Predictive Analytics
Analytics that forecast what is likely to happen in the near future.
Prescriptive Analytics
Analytics that recommend actions based on predictive insights.
Customer Analytics
Use of analytics to model and understand customer behavior and loyalty.
Credit Risk Analytics
Analytical techniques applied to credit data to assess and manage risk.
Retail Analytics
Analytics used to forecast demand and optimize retail operations.
Marketing Analytics
Analytics that evaluate product, pricing, promotion and distribution strategies.
Business Analytics (Churn)
Analyzing business data to identify customers likely to stop using a service and inform retention strategies.
Data Science
A multidisciplinary field that extracts insights from data using mathematics, statistics, AI and computer engineering.
Data Analytics Process – Ask
Define the problem and formulate questions to guide analysis.
Data Analytics Process – Prepare
Collect, combine and store relevant data for analysis.
Data Analytics Process – Process
Clean and verify data to ensure quality and readiness.
Data Analytics Process – Analyze
Search for patterns, relationships and trends within the data.
Data Analytics Process – Share
Communicate findings to stakeholders using reports and visualizations.
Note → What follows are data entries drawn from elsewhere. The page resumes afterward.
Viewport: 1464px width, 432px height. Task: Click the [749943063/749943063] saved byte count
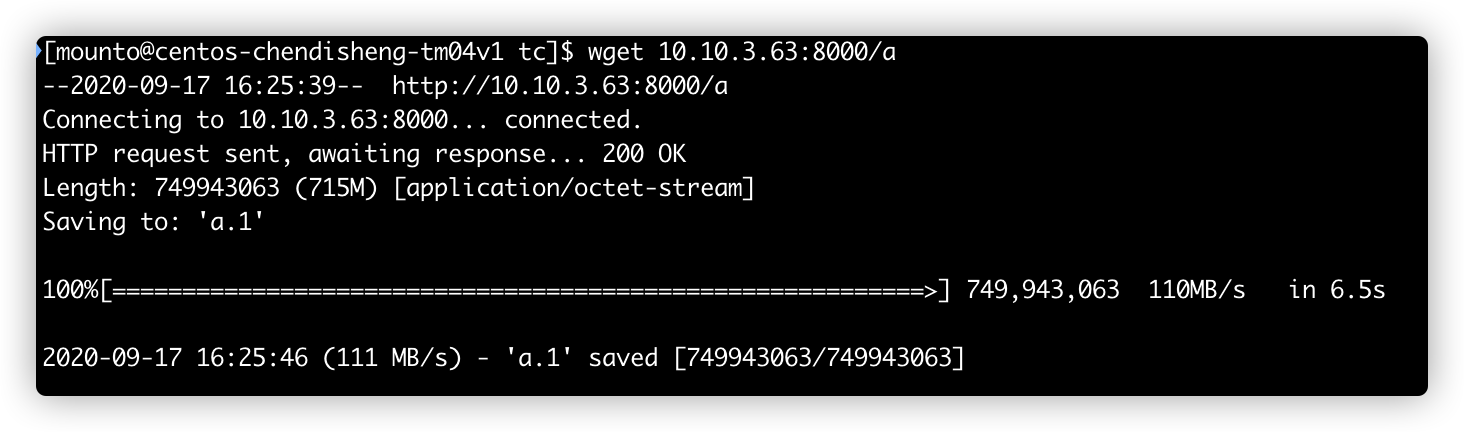point(820,358)
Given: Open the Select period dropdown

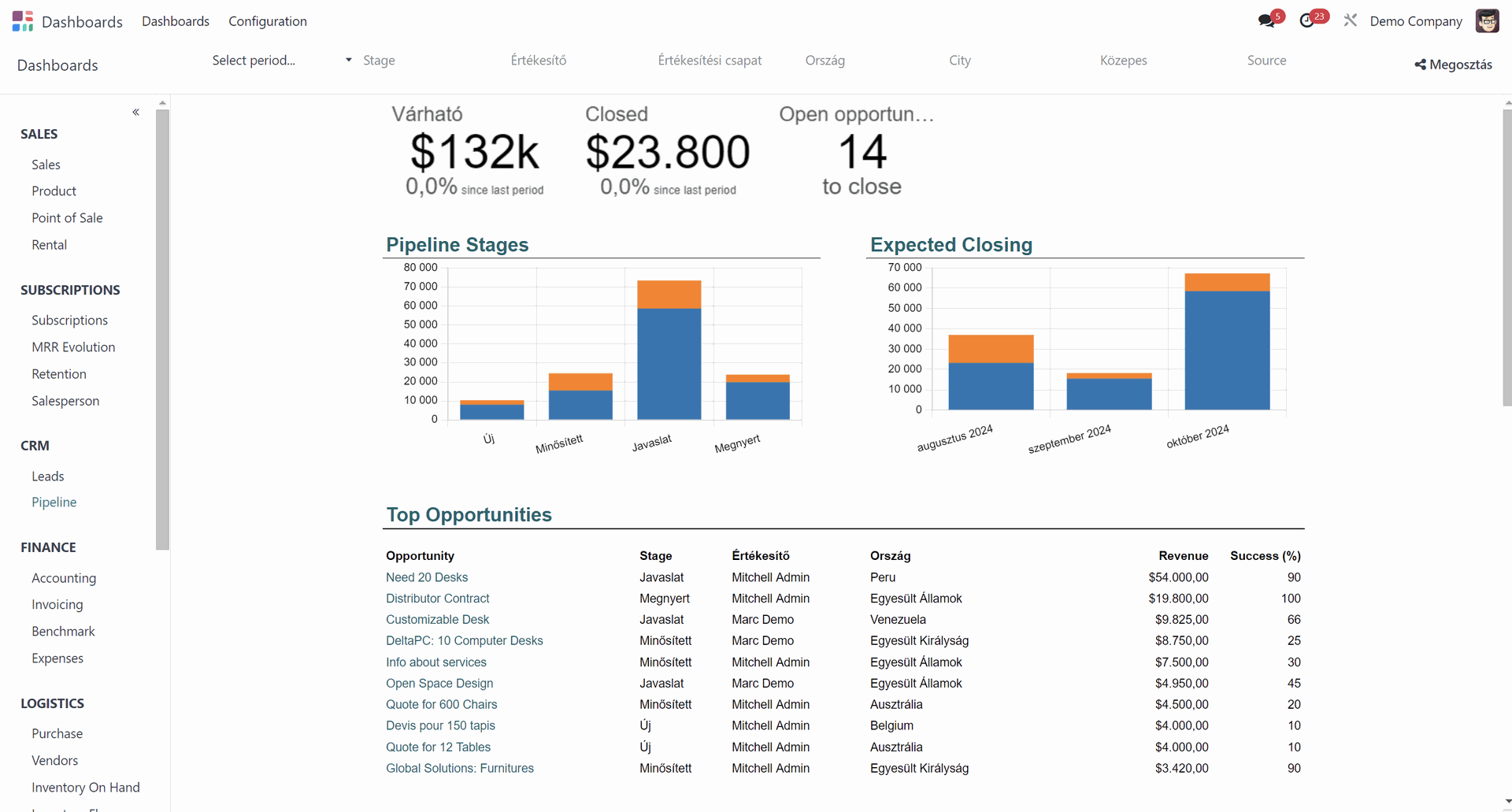Looking at the screenshot, I should [x=281, y=61].
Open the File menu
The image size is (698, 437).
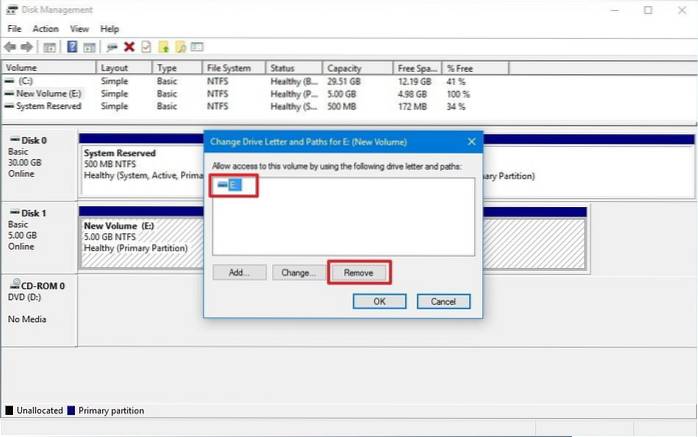point(14,29)
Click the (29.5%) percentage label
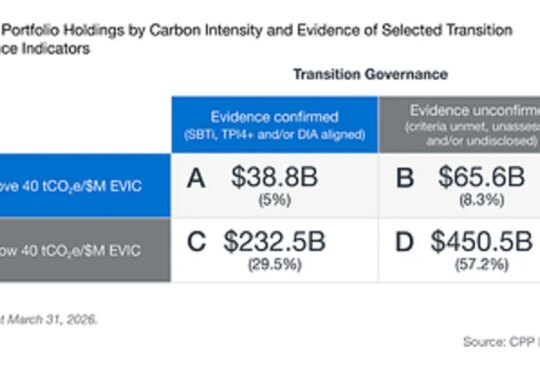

Data Analytics Process – Act
Implement decisions and actions based on analytical insights.
Central Tendency
Measures that describe the center of a data set: mean, median, mode.
Dispersion
Measures that describe the spread of data: range, variance, standard deviation.
Data Exploration
Initial analysis phase aimed at understanding data distributions, key attributes, correlations, outliers and quality.